Attention: The Celtic Language Technology Workshop has been moved to a virtual event. Please see more details below.
Stay tuned for information about the programme.
The CLTW community and workshop – inaugurated at COLING (Dublin) in 2014 – has become a critical focus and forum for researchers working in natural language processing (NLP) and language technologies for Celtic languages. In particular, it has galvanised and catalysed research by facilitating communication and collaboration internationally. Our community is interested in language technology for both contemporary and historical stages of the Celtic languages.
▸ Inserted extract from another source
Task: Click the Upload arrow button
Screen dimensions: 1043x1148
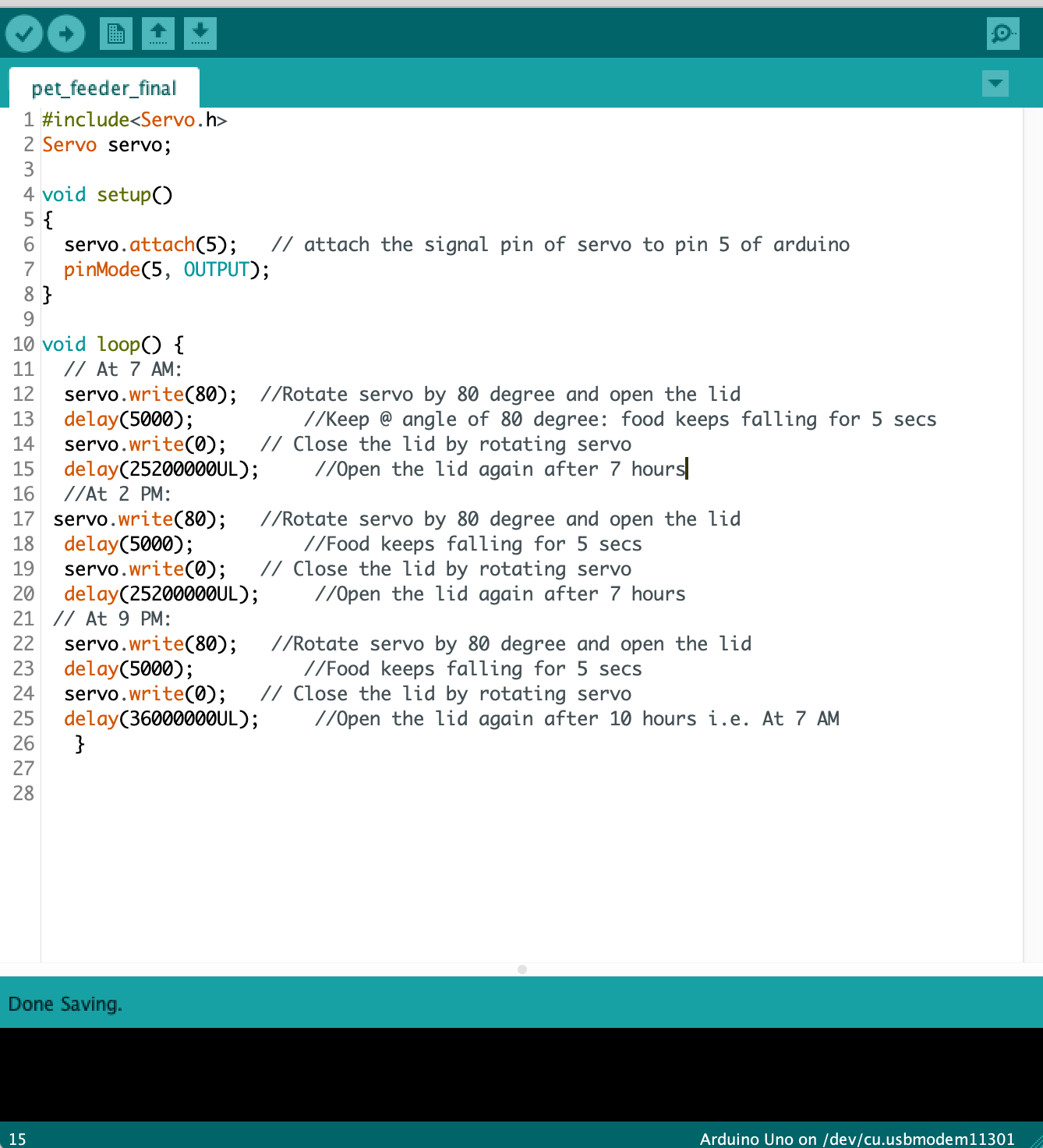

In Classical times, Celtic languages were found across a wide swathe of modern Eurasia. Today, they are spoken in regions of the UK and Ireland, as well as in Brittany, France. The modern languages are: Irish, Breton, Manx, Welsh, Cornish and Scottish Gaelic. Although their hereditary communities are small compared to those of most other European languages, they continue to have a vibrant presence in their traditional areas as well as in urban centres. While Irish is the only Celtic language that has official EU language status (since 2007), Welsh, Gaelic and Manx have co-official status. Breton and Cornish also have some limited status in their home regions. That said, all Celtic languages face the same issue in lacking NLP resources to ensure continued technology support in the digital era.
While the Celtic languages share certain aspects of their sociolinguistic situation with other minority languages, their common linguistic features (e.g. VSO word order, initial mutations and reasonably complex morphology) also present unique challenges for the development of robust NLP tools. By gathering researchers from all of the Celtic languages, CLTW aims to share best practice in overcoming these difficulties.
The fifth edition in the Celtic Language Technology Workshop series will be a virtual event co-located with COLING 2025. The event was altered to be a virtual event to allow for higher attendance to the workshop. We apologise for any inconvenience caused, and hope to see many of you online on the 20th of January.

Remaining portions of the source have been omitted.